═══ EXTRACT
How to Spot Toxic Friends?

The concept of friendship, instilled by fairy tales, films and books, is sometimes greatly exaggerated. We are taught from childhood that a friend should always give a helping hand, be disinterested and ready to sacrifice something of his own, listen, understand and forgive. With such a humane attitude, some especially nimble friends can abuse you as much as they possibly can. As a result, it will be difficult to understand whether you are a bad friend or your buddy is toxic. How do you figure this out and spot toxic friends?

You are often uncomfortable with your friend

If it happens more and more often that you do not want to spend time with your friend for some inexpressible reason, if you feel devastated after talking with him/her and rejoice when your joint plans have been canceled, do not rush to reproach yourself. This feeling arises quite rarely, so it must be for a reason. In your case, this may be a wake-up call to the fact that something is not going well between you and your friend.

Think about what exactly is causing the discomfort. Watch for other signs of toxicity. In the end, do not commit violence against yourself – try to communicate with such a person less often.

Your friend does not recognize personal boundaries

Surely, there are situations when you do not want to do anything: go to the movies to watch a horror movie, drink alcohol at a party, or tell the details of your personal life. A good friend will never push you and will respect the boundaries you set.

A toxic friend, on the other hand, tries to force you to compromise your principles and meet his desires. Try to recognize this behavior in time so as not to become a victim of manipulation.
══════
═══ THE DATA
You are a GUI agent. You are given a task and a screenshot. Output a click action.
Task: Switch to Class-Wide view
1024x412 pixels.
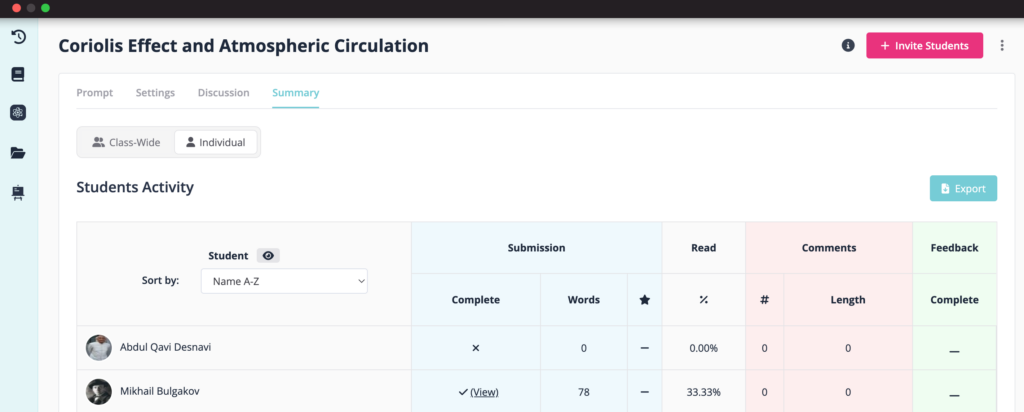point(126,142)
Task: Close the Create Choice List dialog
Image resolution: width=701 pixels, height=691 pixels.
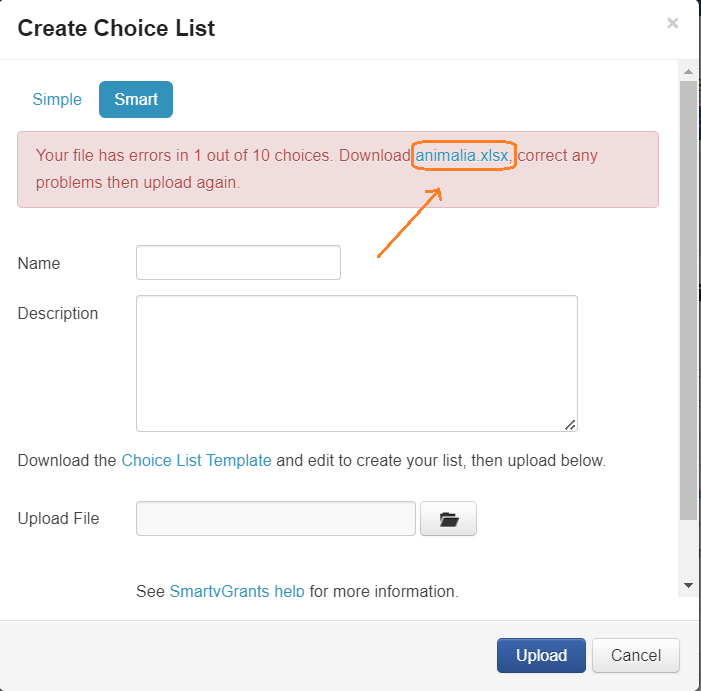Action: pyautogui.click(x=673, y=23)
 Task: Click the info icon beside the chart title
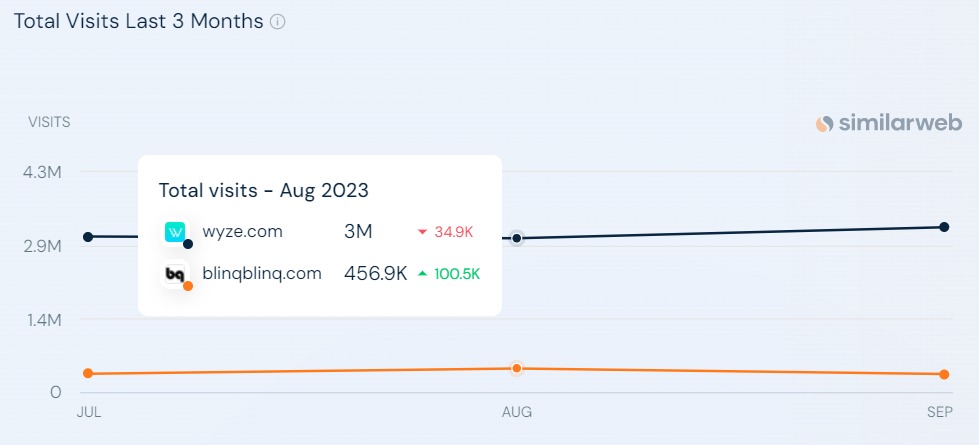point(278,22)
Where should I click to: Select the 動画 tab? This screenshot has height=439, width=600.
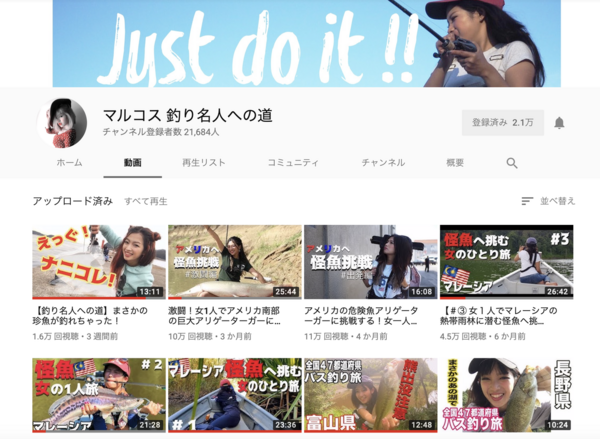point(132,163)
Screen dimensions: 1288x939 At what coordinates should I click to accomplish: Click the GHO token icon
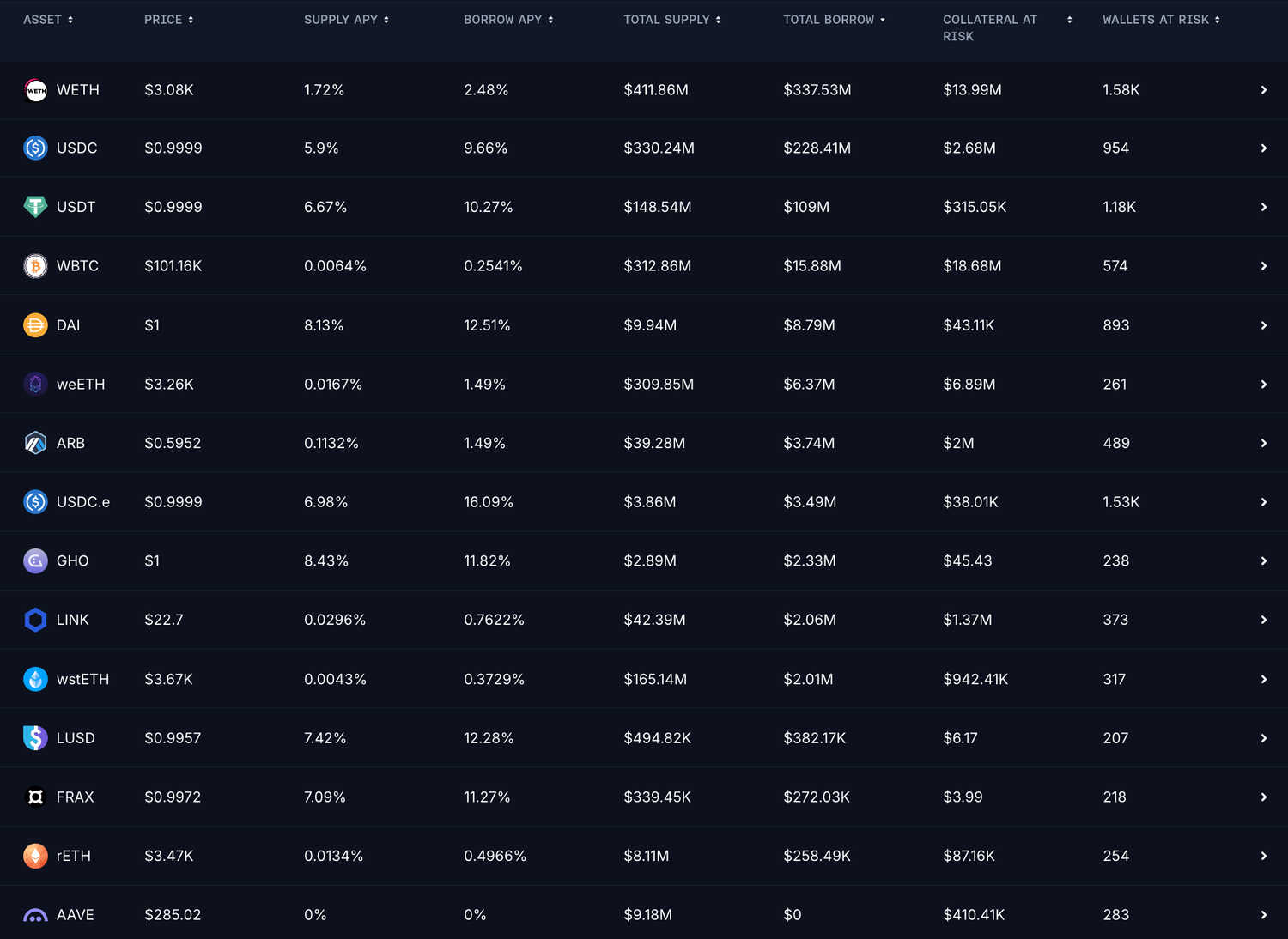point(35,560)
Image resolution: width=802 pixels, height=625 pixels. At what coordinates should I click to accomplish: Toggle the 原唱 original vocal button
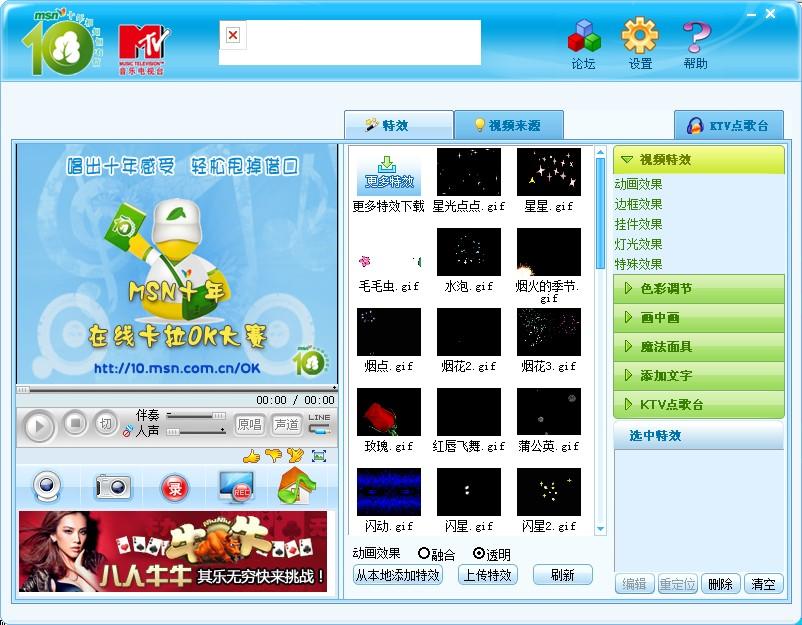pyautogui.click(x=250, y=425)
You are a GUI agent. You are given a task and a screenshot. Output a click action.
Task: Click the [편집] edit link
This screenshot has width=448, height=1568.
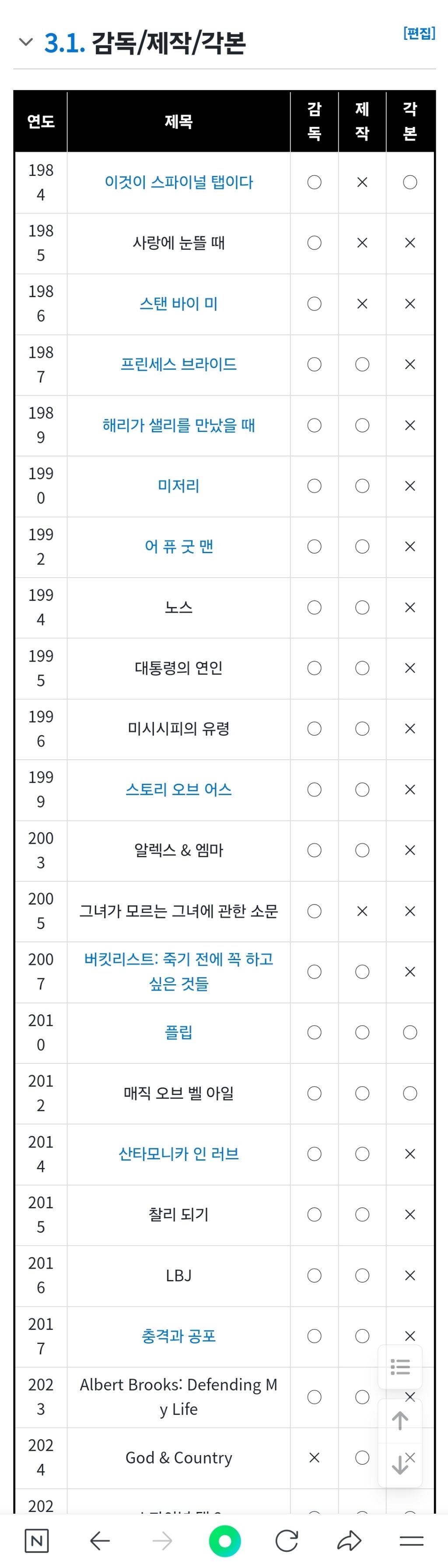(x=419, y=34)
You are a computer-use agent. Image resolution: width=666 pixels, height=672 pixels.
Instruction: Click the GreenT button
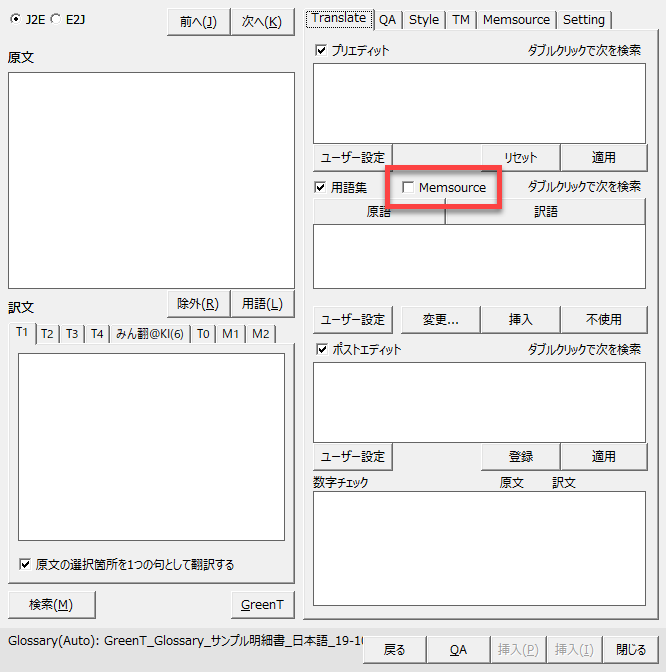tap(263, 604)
══════
__ASSIGNED TASK 1__: In the article on toxic friends, how does a good friend treat the boundaries you set?
__ASSIGNED TASK 2__: Transcribe the article on toxic friends starting with "The concept of" and going on through "and spot toxic friends?".
Rely only on the article on toxic friends.

__WRITTEN REPLY 1__: A good friend will never push you and will respect the boundaries you set.

__WRITTEN REPLY 2__:
The concept of friendship, instilled by fairy tales, films and books, is sometimes greatly exaggerated. We are taught from childhood that a friend should always give a helping hand, be disinterested and ready to sacrifice something of his own, listen, understand and forgive. With such a humane attitude, some especially nimble friends can abuse you as much as they possibly can. As a result, it will be difficult to understand whether you are a bad friend or your buddy is toxic. How do you figure this out and spot toxic friends?